ChatGPT causes a stir for for its ability to programming code within seconds
Google announced Monday that it will release a conversational chatbot called Bard, setting up an artificial intelligence conversation with Microsoft that has invested billions in the creators of ChatGPT, a popular language program that robustly mimics human text.
ChatGPT, created by the San Francisco company OpenAI, has caused a stir with its ability to write essays, poems or software code on demand in seconds, raising fears of fraud or the entire profession becoming obsolete.
Microsoft announced last month that it supports OpenAI and has begun integrating ChatGPT functionality into its Teams platform, hoping to adapt the app to its Office and Bing search engine.
The potential inclusion of Bing has sparked Google and speculation that the world’s leading search engine could face unprecedented competition from an AI-powered rival.

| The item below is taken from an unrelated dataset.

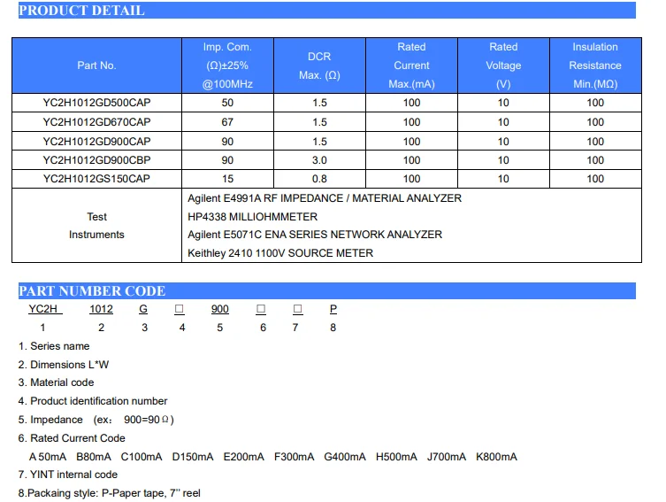Click the PART NUMBER CODE heading

click(x=92, y=291)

According to media reports, the instant success of ChatGPT has been called a “code red” threat for Google, while the founders Sergey Brin and Larry Page – who left several years ago – were brought back to the ideas and accelerated the response.

Pressure to act was increased by weak earnings reports last week from Google parent company Alphabet, which fell short of investor expectations. The company announced last month that it was cutting 12,000 jobs as it focused more on AI projects.

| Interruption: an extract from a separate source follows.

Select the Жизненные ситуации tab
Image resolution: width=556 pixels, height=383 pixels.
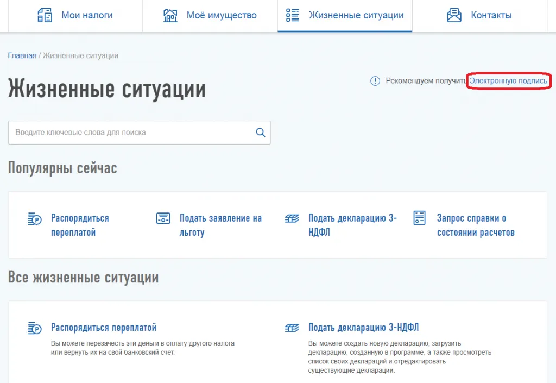[x=356, y=15]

Google’s announcement came on the eve of an AI-related launch event by Microsoft, a further sign that the two tech giants will be battling it out for the technology, also known as generative AI.
“Generative AI is a game changer and just as the rise of the Internet overwhelmed the internet giants that came before it (AOL, CompuServe, etc.), it has the potential to change the competitive dynamics of search. and information,” he said. Rob Enderle, independent technology analyst. .

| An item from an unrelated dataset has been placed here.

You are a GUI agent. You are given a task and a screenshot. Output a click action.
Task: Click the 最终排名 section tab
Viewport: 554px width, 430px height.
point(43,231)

“Google is still living off the fact that their search engine is the most used, it can change that, put them in history,” he added.
‘Quality answers’ –
In his Monday blog post, Google CEO Sundar Pichai said Google’s AI Bard conversation should be tested with a plan to make it more available “in the coming weeks.”
Google’s Bard is based on LaMDA, the company’s language model for a conversational application framework, and has been in development for several years.
“Bard seeks to combine the breadth of knowledge of the world with the energy, intelligence and creativity of our leading linguistic models,” Pichai said.
“It relies on information from the web to provide new and advanced answers,” he added, pointing out that the app will provide up-to-date answers, which ChatGPT cannot do.
Before the emergence of ChatGPT, which was released in late November, Google had been reluctant to launch its own language-based AI, fearing the reputational risk of releasing a technology it wasn’t ready for.
Researchers using language models similar to Bard or ChatGPT have demonstrated the technology’s ability to spread misinformation or nonsense on a massive scale.
In November, Facebook owner Meta was forced to cancel the publication of its flagship language model Galactica after three days when users shared its biased and inaccurate results on social media within hours of its release.
Pichai stressed that the responses provided by Bard “will achieve the highest level of quality, security and grounding in real-world information.”
And like ChatGPT, Bard would generate its responses from a smaller version of its main language model to reduce computational power and reach a wider audience.
Especially for its upcoming battle with Microsoft, Google also said that users will soon see AI-powered features in its search engine.
New-style responses would “form complex information and multiple perspectives into easily digestible formats,” Pichai said.
AI-enhanced search engines to generate “will provide structured answers to questions and will not relink,” Thierry Poibeau, of the CNRS research center in Paris, told AFP.
But bots like ChatGPT “also generate incorrect answers, which annoys the search engine,” Poibeau said.